[[ Excerpted data open ]]

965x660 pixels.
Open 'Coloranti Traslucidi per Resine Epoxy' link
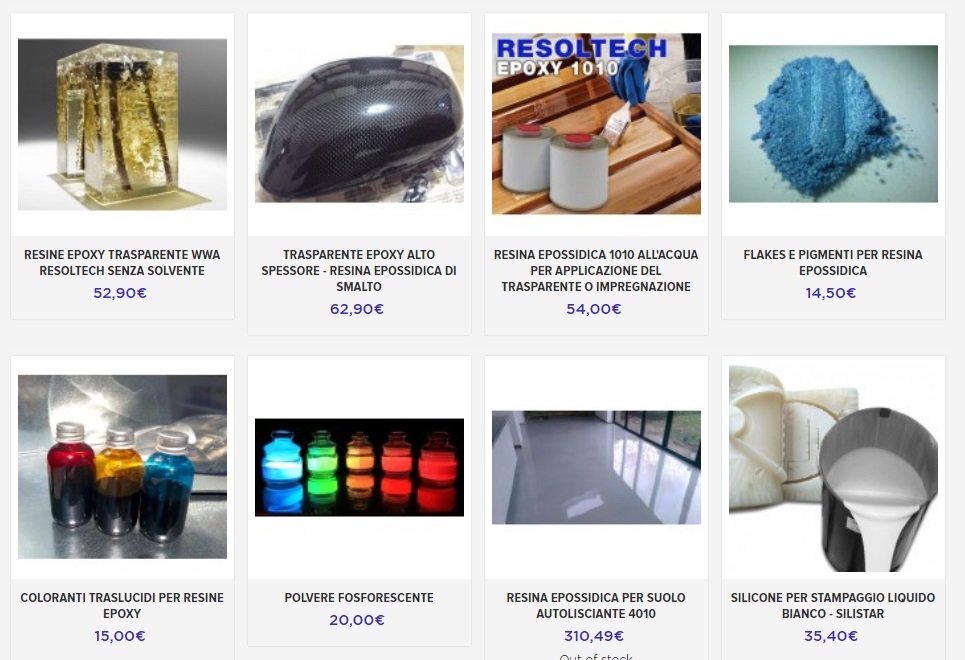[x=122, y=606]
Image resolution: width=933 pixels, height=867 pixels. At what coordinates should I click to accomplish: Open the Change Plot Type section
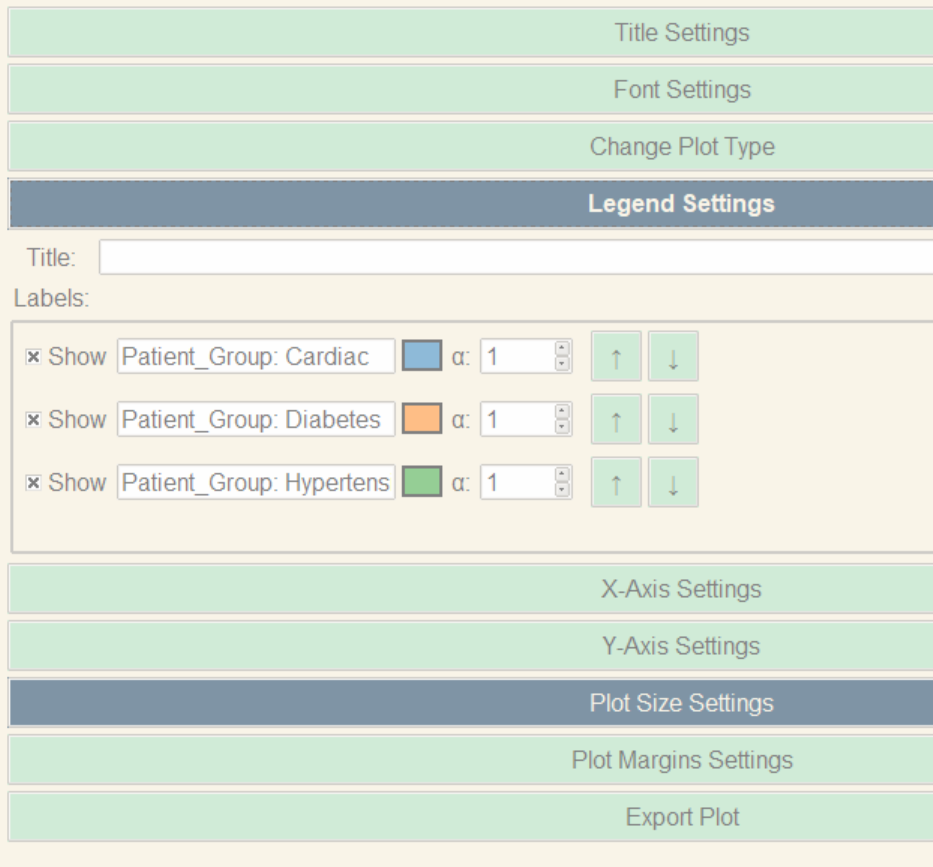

[[ Excerpted data closed ]]
[[ Excerpted data open ]]

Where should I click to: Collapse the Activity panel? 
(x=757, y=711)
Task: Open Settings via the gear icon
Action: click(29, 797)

[[ Excerpted data closed ]]
[[ Excerpted data open ]]

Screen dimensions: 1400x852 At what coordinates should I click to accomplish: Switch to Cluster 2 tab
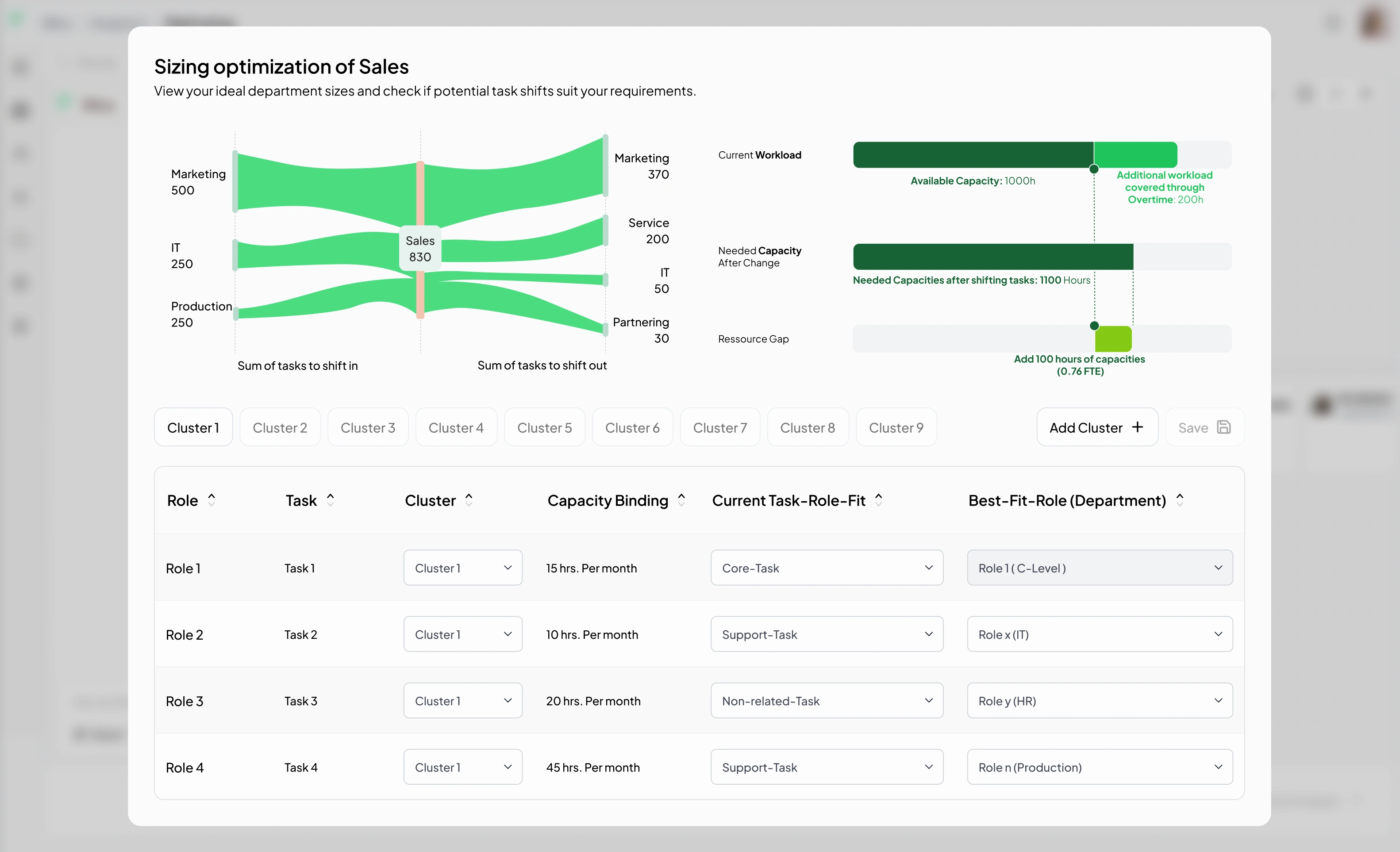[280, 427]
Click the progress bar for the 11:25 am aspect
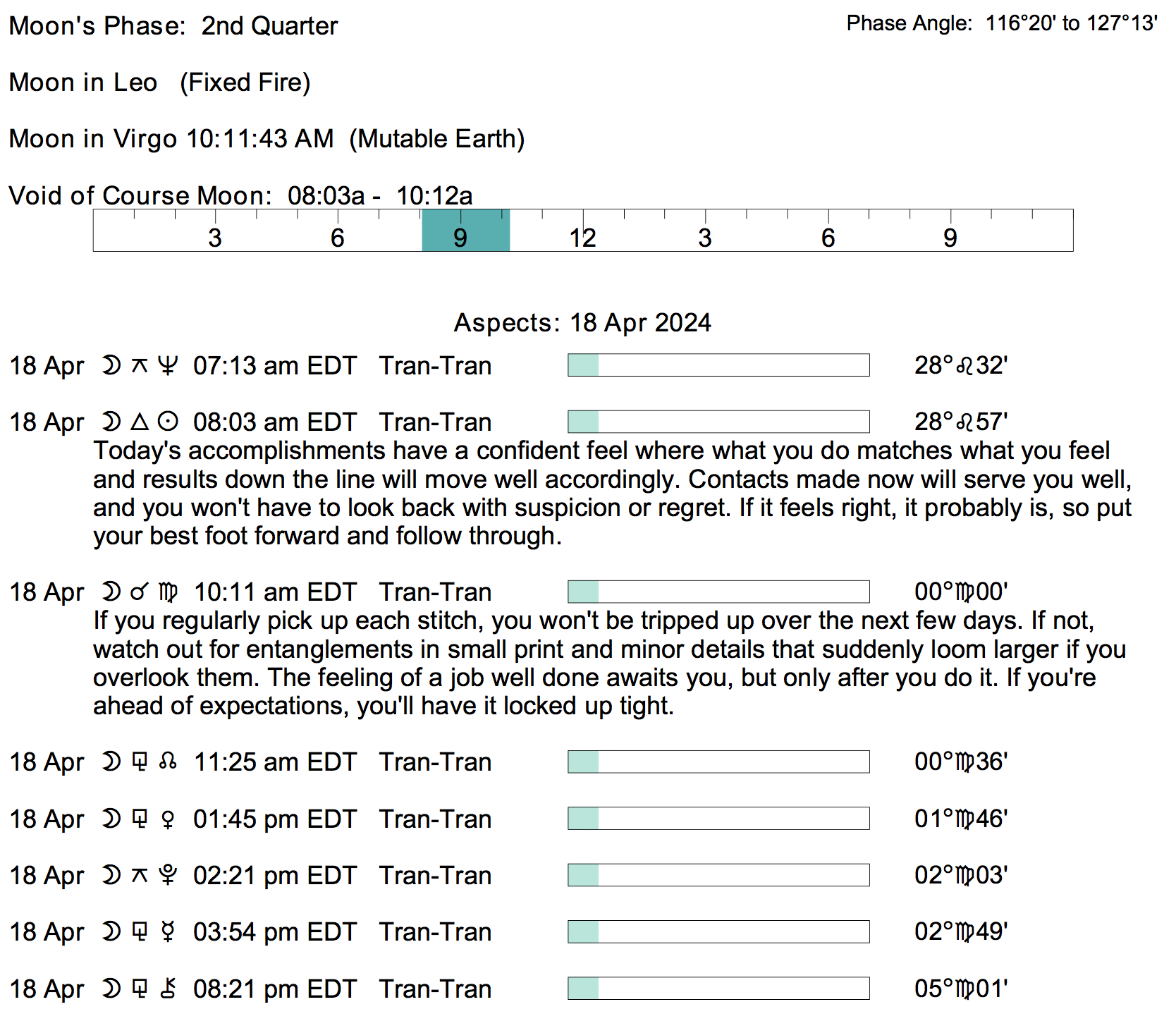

[[ Excerpted data closed ]]

Exercise directions ::
For the material above, give again only the lines starting at the line that contains "Screen dimensions: 1400x852" and ending at the line that contains "Click the progress". Pictures do not belong in the copy.

Answer section ::
Screen dimensions: 1400x852 At what coordinates should I click to accomplish: Switch to Cluster 2 tab
[280, 427]
Click the progress bar for the 11:25 am aspect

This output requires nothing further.